所给文段:

▬▬▬

寧河縣警方清楚地意識到“地下六合彩”之所以容易在農村滋生,爲何參與者衆、屢次回潮等特點,將入戶宣傳和打擊之後的陣地鞏固擺到突出位置,在造甲、淮澱等較爲突出的區域,花大力氣展開了“打擊防範兩手硬”的治理之路,收效顯著。10月28日,記者在買碼高峯時期先後來到3個村莊,已幾乎不能看出“買碼”跡象。
“‘六合彩’爲何參與者衆?因爲它確實具備很強的欺騙性,迎合了很多人一夜暴富的心理。爲何容易在農村滋生,且難以斷根?因爲它的玩法簡單而‘有趣’,與時間充足、剛邁入小康、文化層次相對較差、喜好集中討論的當代農民很多特點可以說十分契合。簡而言之,就是投其所好……的確,對於‘六合彩’的打擊很難,尤其是採取電話投注等形式之後,很難獲取證據。另外,我國現行的法律體系中,對賭博犯罪量刑偏輕。根據《刑法》規定,賭博罪的最高量刑爲3年,但‘六合彩’的高收益及其產生的社會危害性與量刑的偏輕形成強烈反差,受高額利潤和僥倖心理驅使,很多犯罪分子鋌而走險,屢教不改……打擊難,防範更難。所以我們堅持入戶走訪,力爭給每一個買碼的人都把道理講明白,把每一個陷阱都向大家解釋清楚,它表面上是一條發財致富的捷徑,實際上是一環套一環的精神毒品……”在接受記者採訪時,公安寧河分局打擊“六合彩”專項行動小組負責人感觸頗深,他說對於是否能“令行禁止”沒有把握,但所有民警都會竭盡全力,抵禦“六合彩病毒”的下一次爆發。

▬▬▬

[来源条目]
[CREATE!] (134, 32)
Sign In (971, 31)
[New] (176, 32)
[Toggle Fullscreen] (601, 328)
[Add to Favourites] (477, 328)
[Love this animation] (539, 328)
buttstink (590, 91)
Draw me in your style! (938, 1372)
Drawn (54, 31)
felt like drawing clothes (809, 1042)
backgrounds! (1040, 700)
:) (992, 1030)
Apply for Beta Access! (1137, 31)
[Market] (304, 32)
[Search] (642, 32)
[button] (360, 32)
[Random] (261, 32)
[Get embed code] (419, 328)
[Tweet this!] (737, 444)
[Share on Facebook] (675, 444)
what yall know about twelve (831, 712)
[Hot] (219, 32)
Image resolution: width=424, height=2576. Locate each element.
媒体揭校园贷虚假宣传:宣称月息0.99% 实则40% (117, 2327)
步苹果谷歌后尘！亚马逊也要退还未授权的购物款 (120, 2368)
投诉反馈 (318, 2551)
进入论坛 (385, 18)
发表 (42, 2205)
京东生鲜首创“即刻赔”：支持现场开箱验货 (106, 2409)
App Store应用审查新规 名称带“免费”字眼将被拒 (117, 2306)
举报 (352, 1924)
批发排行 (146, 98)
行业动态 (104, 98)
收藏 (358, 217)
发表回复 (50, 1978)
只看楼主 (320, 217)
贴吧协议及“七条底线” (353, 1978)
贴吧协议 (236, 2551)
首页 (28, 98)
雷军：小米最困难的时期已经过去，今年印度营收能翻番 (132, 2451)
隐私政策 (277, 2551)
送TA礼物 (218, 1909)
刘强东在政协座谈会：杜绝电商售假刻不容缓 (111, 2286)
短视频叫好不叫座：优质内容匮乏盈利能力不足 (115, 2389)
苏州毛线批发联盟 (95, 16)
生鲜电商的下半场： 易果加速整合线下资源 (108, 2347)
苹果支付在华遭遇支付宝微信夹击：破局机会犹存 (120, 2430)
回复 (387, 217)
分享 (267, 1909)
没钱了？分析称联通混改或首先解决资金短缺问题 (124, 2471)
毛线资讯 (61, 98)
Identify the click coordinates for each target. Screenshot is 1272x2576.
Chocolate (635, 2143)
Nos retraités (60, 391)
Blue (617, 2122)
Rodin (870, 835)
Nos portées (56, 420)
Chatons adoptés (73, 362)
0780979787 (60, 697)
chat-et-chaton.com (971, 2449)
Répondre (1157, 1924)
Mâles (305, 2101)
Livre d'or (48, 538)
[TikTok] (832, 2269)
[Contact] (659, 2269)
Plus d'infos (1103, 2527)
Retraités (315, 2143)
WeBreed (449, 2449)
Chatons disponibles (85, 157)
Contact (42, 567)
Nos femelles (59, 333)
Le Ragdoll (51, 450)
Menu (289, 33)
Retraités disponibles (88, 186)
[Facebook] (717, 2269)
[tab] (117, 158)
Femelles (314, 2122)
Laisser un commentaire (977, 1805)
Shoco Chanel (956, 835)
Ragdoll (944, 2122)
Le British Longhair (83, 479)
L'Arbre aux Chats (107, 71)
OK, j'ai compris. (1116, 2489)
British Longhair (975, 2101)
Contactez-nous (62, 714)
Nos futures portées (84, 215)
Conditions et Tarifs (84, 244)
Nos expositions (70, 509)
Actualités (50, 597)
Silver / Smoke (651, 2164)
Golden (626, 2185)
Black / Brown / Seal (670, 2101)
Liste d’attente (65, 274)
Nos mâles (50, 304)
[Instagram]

▬▬▬

题目详情: 请接着宁河县警方整治“地下六合彩”的那篇报道的最后一句往下续写。

最终答案:
追問與反思
換個角度,“地下六合彩”如此“風靡”,不能說不是一次對中國公彩吸引力的有力問責。
體育彩票、足球彩票、進球彩、籃球彩票、排列三、排列五、福利彩、雙色球、22選5……如今,各種公益彩票可以說已是琳琅滿目,參與者衆多,呈現一派如火如荼的景象。可爲何這些彩票在農村與“地下六合彩”競爭就如此乏力呢?記者詢問了多位“買碼”愛好者。答案不一而足,較普遍的回答有如下四種:
其一,買體彩和福彩太遠,至少得坐車到鎮上,挑費太大。其二,足彩、籃彩什麼的得看球,適合年輕人,我們不懂那些,只能玩這個。其三,別的彩票不好玩,不如這個有意思,猜生肖多好,還有一定的文化內涵(此爲受騙較深後的誤解,記者注)。其四,這個中獎率高,四十九分之一,別的最少也是排列三的千分之一,光投入不中獎,哪有那麼高的興致、那麼多錢堅持?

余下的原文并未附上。